The state budget season this year was all about education, pitting public and private school proponents against each other over the Education Investment Tax Credit (EITC).


The warring factions on one side include union officials such as the New York State United Teachers and the United Federation of Teachers along with liberal state lawmakers. Last month their activities included rallies by the thousands on the Capitol’s famed million-dollar staircase and marbled Well of the Legislative Office Building in Albany.

“The tax credit, I’m not for it,” Assemblywoman Cathy Nolan (D – Ridgewood, Queens), Assembly Education Committee chairwoman, told school officials. “I don’t think it’s a wise policy. I’m against it. We do spend $170 million on aid to nonpublic schools. We do things that are constitutionally appropriate for our nonpublic schools but I’m not in favor of that credit.”

In the other corner there are conservative religious groups such as the Orthodox Union, Agudath Israel of America, Catholic Charities and the Catholic Conference. In stark contrast to the noisy union chants, these organizations chose a different approach, quietly meeting with elected legislative leaders and staffers in small groups. What they found out was the EITC was taken off the budget negotiating table by Governor Cuomo. Now the talk is all about reviving the EITC in the post-budget rush to adjourn in mid-June. The state Senate passed a version of the EITC in January.

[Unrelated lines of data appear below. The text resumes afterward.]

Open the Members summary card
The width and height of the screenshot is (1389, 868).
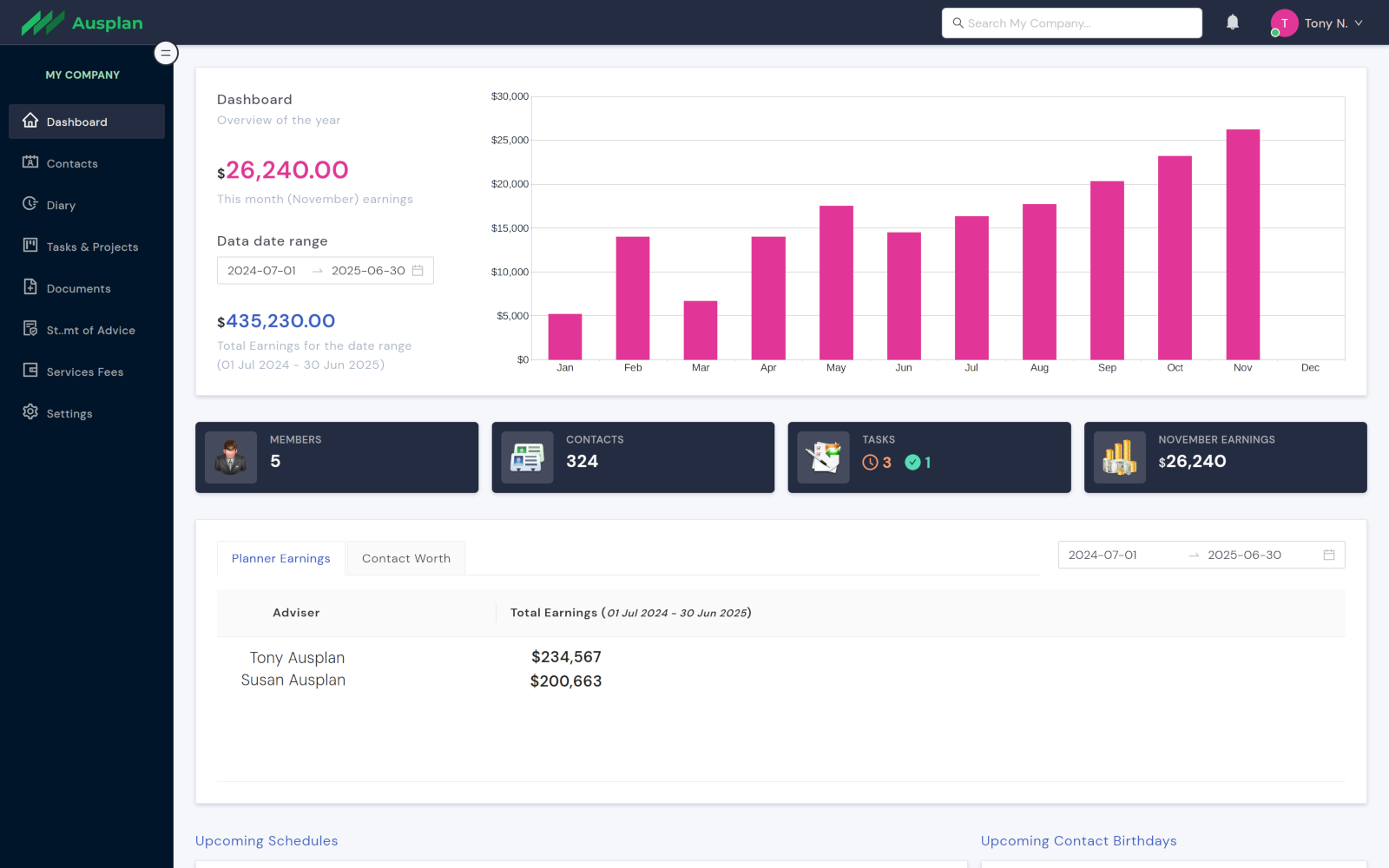[x=337, y=457]
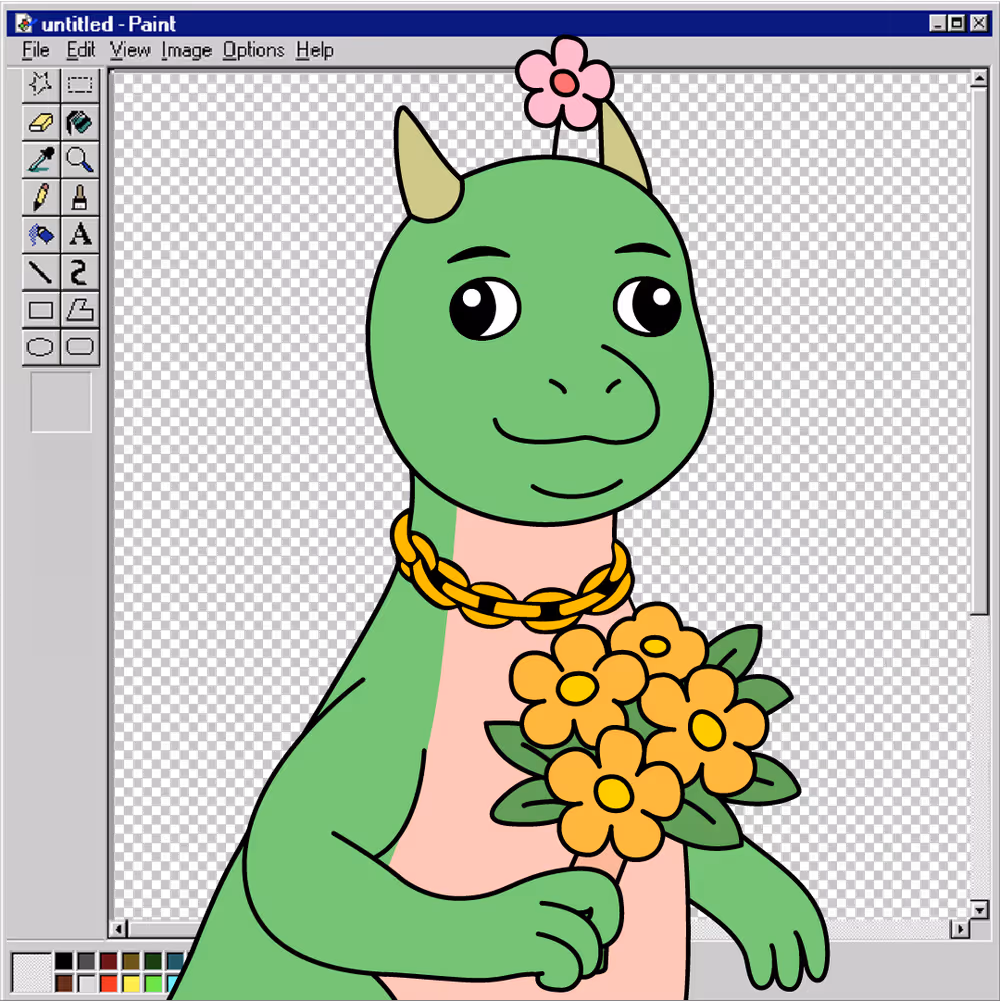Open the Options menu
The image size is (1000, 1001).
coord(253,50)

Opponents often argue that money for the EITC takes precious dollars away from public education. That’s an argument rejected by Senate Education Committee Chairman John Flanagan (R – East Northport, Suffolk County).

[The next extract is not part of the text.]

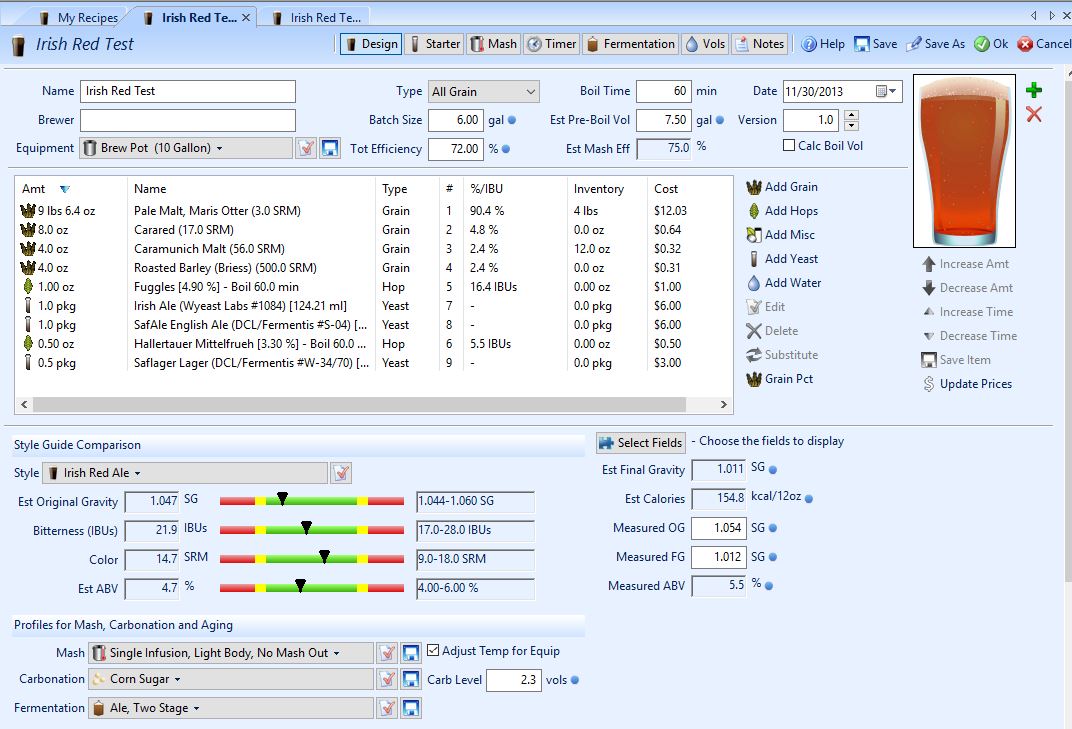This screenshot has height=729, width=1072.
Task: Click the red X remove-image icon
Action: (x=1034, y=115)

“If we put money in health, we can’t put money in education,” Flanagan recalls hearing from the opponents. “If we put money in the environment, we are essentially taking money away from education. That’s sort of a fundamental debate.”

During an appearance on “The Jewish View,” a television program taped in Albany, Senator Martin Golden (R – Bay Ridge, Brooklyn) said this is a watershed issue. Some of the advocates, he recounted, “told lawmakers, We’re going to run against you. We’re going to put people up against you and they even named the people they’re going to put up. The faces on some of the legislators were [aghast]. They finally understand that it’s no longer a game and it’s quite serious. There is a nuclear option. People are waking up across the state and they are going to put people into office that reflect their views.”

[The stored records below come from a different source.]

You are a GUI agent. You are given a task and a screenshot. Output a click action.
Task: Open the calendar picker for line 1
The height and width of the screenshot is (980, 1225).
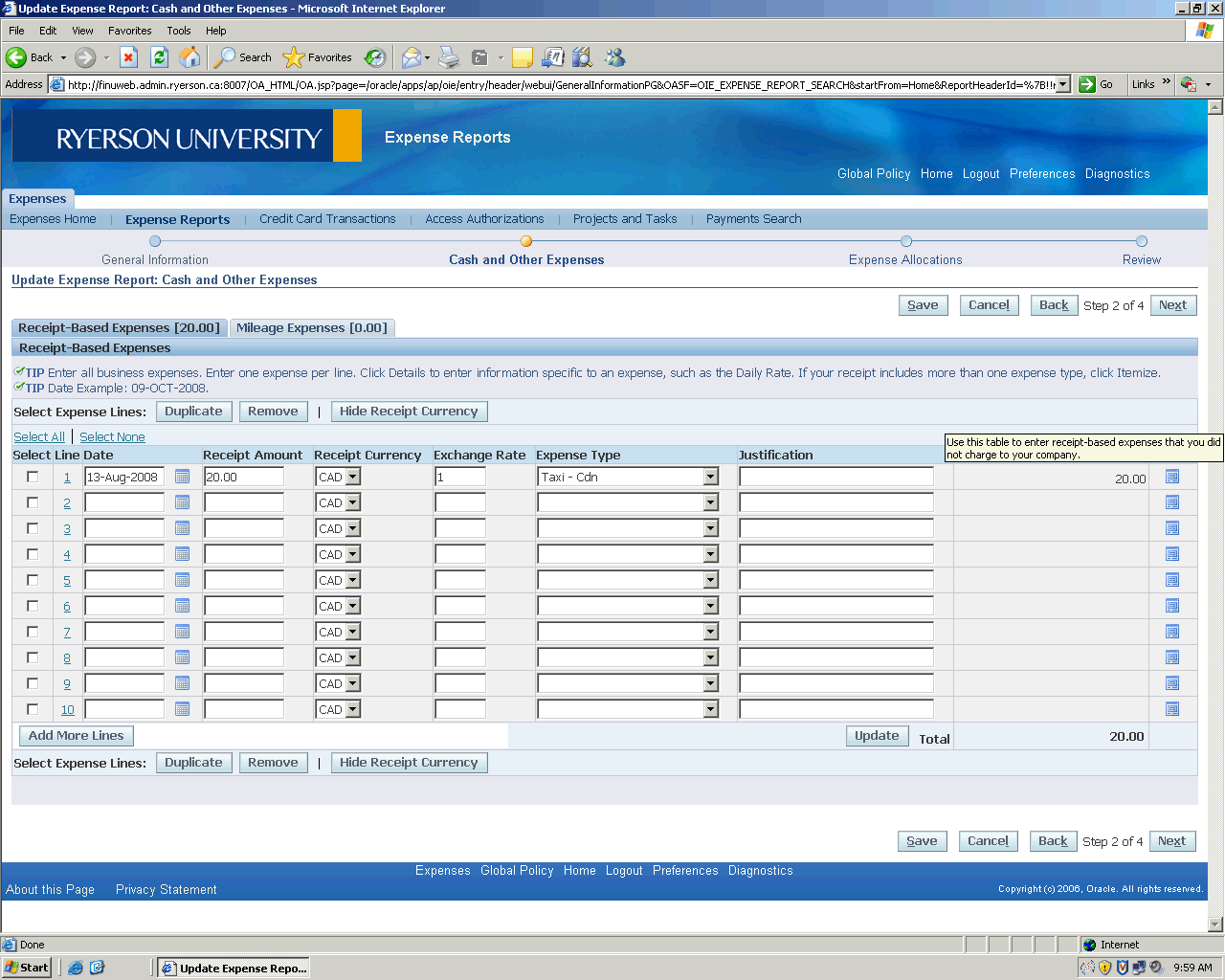pos(182,477)
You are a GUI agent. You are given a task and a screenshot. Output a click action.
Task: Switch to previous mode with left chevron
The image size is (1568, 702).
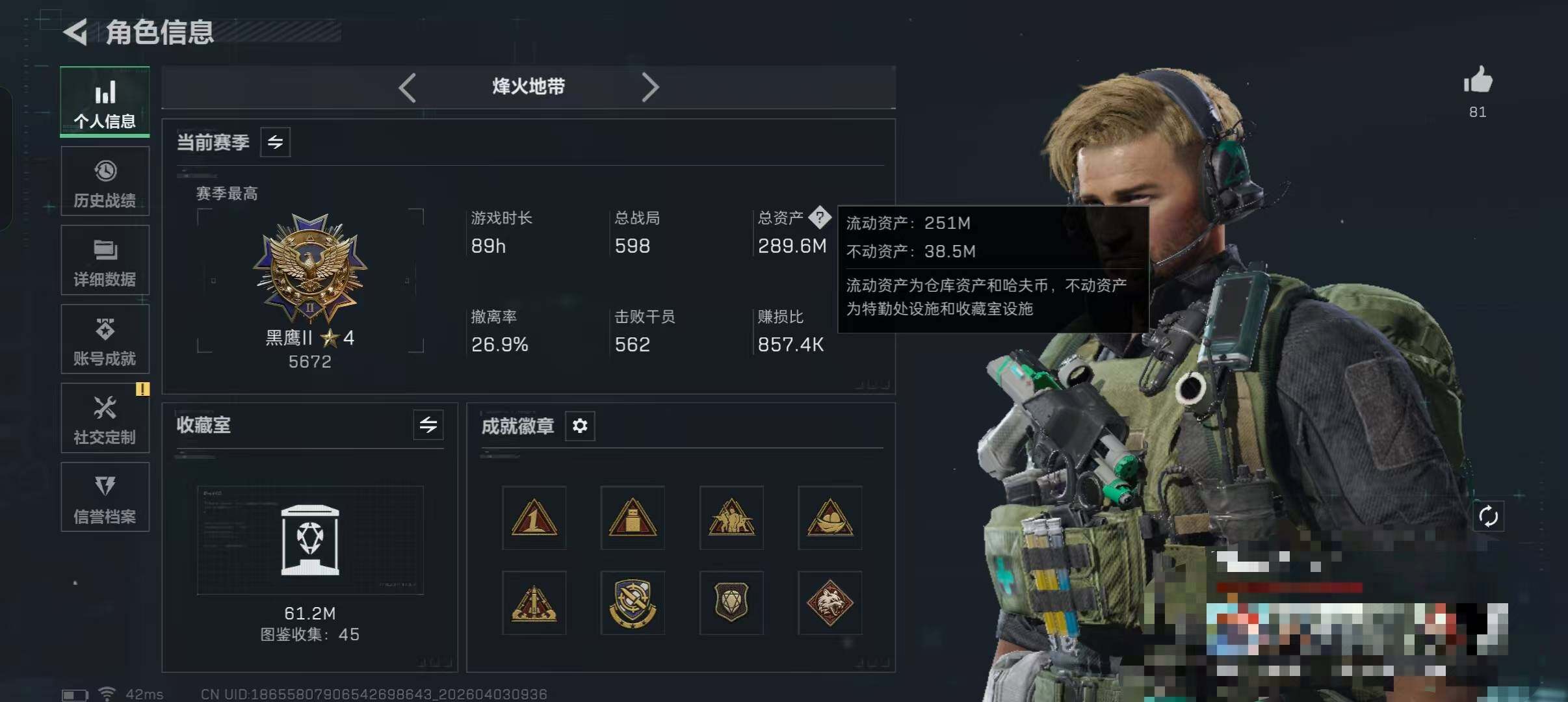point(408,87)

Lobbying is not an exact science and sometimes when a group brings a few dozen people to a meeting someone goes “off message.” Such was the case when one advocate told a top level adviser to the Assembly speaker that there was a grassroots online effort, by people who are actively involved in support of the EITC and upset with the legislative outcome, to close the doors of yeshivas and enroll the students in public schools this September. The state might have to deal with the situation of finding desks and space for close to an additional half-million students that would be flooding the public school system in a few months, he added. This is not an official position of the OU and upset several people who attended the meeting.

Meanwhile the liberal unions are meeting with lawmakers who don’t support their position. When UFT lobbyists tried to discuss the EITC issue with Assemblyman Michael Simanowitz (D – Hillcrest, Queens), he found their opposition left a lot to be desired.

“How could the UFT be against a bill that would benefit every teacher in the state of New York by giving them a $100 tax credit for out of pocket expenses?” Simanowitz asked OU advocates gathered in a small meeting room near the Capitol. “They don’t know the bill. They called it a voucher bill. The Assembly is the problem here. There’s no shortage of money being invested in the public school system.”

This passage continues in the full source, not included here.